Il racconto di Stefania ci porta con la fantasia in terre lontane, evocando sudore e fatica delle popolazioni indigene, spesso sottomesse . “Non è come si potrebbe pensare, il nostro accordo commerciale si svolge attraverso la rete del Commercio Equo e Solidale, riconoscendo anche premi in denaro ogni tot di prodotto stabilito. Insomma, siamo consapevoli di contribuire alla crescita economica e sociale di quelle popolazioni, alla quale teniamo. Dall’ Ecuador importiamo circa 6 tonnellate l’anno di cacao, ma dovremo aumentare la richiesta”. Il nostro incontro finisce qui e non ci resta che ammirare le accattivanti confezioni esposte sul banco e degustare come golosi di cioccolata fondente, anche amara, le varie linee proposte, compresa quella vegana.

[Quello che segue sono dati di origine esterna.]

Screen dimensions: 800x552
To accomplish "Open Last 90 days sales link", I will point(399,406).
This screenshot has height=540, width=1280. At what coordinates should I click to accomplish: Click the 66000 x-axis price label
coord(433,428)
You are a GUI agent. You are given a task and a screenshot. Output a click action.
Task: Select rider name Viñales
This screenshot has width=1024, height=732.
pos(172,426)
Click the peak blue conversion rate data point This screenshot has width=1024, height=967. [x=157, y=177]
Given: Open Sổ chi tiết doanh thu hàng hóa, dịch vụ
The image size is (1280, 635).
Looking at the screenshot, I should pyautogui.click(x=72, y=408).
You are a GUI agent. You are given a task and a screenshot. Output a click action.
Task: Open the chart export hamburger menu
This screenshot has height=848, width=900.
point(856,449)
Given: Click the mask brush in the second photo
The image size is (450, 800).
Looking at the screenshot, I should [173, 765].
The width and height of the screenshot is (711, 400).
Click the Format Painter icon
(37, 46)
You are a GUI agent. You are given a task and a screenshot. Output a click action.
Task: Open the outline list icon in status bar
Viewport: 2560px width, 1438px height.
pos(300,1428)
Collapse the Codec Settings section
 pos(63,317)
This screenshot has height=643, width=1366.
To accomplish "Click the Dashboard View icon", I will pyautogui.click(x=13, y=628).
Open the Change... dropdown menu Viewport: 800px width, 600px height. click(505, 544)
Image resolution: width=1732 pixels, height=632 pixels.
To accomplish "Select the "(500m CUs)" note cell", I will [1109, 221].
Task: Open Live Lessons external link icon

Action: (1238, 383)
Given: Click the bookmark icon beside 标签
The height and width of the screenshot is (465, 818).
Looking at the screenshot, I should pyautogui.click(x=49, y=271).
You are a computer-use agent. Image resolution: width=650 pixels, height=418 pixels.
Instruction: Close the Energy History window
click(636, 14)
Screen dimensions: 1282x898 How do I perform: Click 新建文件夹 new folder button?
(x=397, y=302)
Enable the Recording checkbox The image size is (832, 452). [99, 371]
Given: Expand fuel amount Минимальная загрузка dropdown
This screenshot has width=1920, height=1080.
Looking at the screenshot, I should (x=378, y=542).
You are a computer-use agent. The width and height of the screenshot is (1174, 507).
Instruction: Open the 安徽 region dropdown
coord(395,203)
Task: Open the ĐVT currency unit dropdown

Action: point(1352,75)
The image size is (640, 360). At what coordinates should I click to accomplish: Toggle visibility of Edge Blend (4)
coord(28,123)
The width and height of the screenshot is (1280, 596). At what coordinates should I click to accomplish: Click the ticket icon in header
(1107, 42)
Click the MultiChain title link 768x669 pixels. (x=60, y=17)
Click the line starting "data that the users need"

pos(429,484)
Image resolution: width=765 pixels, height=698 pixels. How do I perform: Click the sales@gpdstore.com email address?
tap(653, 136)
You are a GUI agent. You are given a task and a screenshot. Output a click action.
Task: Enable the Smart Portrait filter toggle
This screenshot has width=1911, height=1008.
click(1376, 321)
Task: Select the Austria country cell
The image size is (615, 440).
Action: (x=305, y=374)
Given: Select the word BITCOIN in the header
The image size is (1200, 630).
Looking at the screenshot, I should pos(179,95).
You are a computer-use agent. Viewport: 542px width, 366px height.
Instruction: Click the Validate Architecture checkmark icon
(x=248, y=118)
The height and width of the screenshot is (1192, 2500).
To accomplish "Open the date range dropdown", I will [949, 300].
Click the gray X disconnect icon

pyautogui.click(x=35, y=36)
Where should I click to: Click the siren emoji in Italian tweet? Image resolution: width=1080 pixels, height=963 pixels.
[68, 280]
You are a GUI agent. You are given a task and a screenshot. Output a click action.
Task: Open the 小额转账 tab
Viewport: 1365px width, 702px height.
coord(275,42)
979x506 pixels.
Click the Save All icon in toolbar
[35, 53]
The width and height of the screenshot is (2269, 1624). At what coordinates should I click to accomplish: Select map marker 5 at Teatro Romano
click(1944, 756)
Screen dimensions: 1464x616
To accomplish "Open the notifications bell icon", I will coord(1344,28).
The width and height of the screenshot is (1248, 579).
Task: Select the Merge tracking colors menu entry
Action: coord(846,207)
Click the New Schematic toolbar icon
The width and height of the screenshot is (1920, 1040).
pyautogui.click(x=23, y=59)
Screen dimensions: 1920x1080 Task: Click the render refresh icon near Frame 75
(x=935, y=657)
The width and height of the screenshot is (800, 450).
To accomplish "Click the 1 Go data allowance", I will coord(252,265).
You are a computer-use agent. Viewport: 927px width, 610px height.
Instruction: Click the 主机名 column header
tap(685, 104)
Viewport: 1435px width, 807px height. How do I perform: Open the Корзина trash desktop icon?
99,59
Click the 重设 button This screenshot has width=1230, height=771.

Il lettore ci scuserà se la gola ha dato la preferenza al cioccolato biologico rispetto al caffè, che è stato invece il prodotto celebrato in questa edizione di Taste, in quanto bevanda simbolo di aggregazione, di identità culturale e al tempo stesso diversità. Che dalle grandi piantagioni equatoriali del Brasile, dell’ Africa, del Sud Est Asiatico ( in particolare Vietnam) raggiunge, attraverso un delicato processo, le tazzine da caffè di tutto il mondo, poiché il mercato globale si aggira intorno ai 90.000 milioni di dollari. Di questa indispensabile bevanda nera, che la leggenda fa risalire ai tempi di Maometto, si hanno vari modi di tostatura e di preparazione. E qui, a Taste, il caffè è stato descritto e decantato in tutti i suoi aspetti: dalla raccolta alla tostatura, alla preparazione, attraverso mostre fotografiche, installazioni, presentazioni di libri, contest e talk – che hanno acceso i riflettori sui diversi modi di vivere e gustare una delle bevande più amate al mondo.